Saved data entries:
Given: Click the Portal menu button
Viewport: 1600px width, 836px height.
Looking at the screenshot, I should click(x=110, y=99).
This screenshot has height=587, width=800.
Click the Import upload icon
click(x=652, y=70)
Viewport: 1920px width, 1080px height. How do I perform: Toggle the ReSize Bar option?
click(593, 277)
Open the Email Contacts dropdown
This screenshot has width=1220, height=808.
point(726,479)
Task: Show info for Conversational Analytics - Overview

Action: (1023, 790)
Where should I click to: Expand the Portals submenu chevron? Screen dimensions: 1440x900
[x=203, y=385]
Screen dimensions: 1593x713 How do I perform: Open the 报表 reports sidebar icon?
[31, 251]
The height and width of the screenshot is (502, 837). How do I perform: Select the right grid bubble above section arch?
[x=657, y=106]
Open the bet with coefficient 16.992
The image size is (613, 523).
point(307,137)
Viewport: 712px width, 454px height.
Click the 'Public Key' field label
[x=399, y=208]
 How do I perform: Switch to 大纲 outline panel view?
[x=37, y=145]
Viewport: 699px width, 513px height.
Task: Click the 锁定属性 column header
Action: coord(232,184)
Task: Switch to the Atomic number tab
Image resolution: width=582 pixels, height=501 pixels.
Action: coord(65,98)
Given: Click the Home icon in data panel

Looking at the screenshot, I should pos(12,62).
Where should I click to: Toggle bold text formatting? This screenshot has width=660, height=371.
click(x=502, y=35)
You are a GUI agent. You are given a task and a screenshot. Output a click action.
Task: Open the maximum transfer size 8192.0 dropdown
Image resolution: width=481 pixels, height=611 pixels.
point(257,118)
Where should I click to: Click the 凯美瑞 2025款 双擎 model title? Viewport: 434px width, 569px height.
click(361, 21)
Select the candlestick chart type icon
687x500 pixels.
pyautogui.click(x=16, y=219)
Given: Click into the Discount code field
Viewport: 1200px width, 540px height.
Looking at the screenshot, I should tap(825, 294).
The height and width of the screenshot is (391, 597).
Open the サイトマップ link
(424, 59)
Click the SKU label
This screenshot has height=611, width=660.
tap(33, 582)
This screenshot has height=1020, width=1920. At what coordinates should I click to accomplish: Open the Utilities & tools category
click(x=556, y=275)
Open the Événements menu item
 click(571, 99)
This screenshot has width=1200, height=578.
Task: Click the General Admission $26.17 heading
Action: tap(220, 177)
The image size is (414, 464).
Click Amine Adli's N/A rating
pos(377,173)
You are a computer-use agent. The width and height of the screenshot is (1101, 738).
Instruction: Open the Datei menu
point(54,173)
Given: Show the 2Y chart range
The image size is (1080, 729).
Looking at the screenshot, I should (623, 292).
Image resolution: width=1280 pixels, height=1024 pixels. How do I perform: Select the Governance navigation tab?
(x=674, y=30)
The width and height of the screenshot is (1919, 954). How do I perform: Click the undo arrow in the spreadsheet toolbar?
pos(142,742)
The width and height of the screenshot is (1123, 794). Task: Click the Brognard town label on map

EXERCISE AIM: The number of lines in the data that hold "dropdown" is all that should be given.

SOLUTION TO THE PROBLEM: 2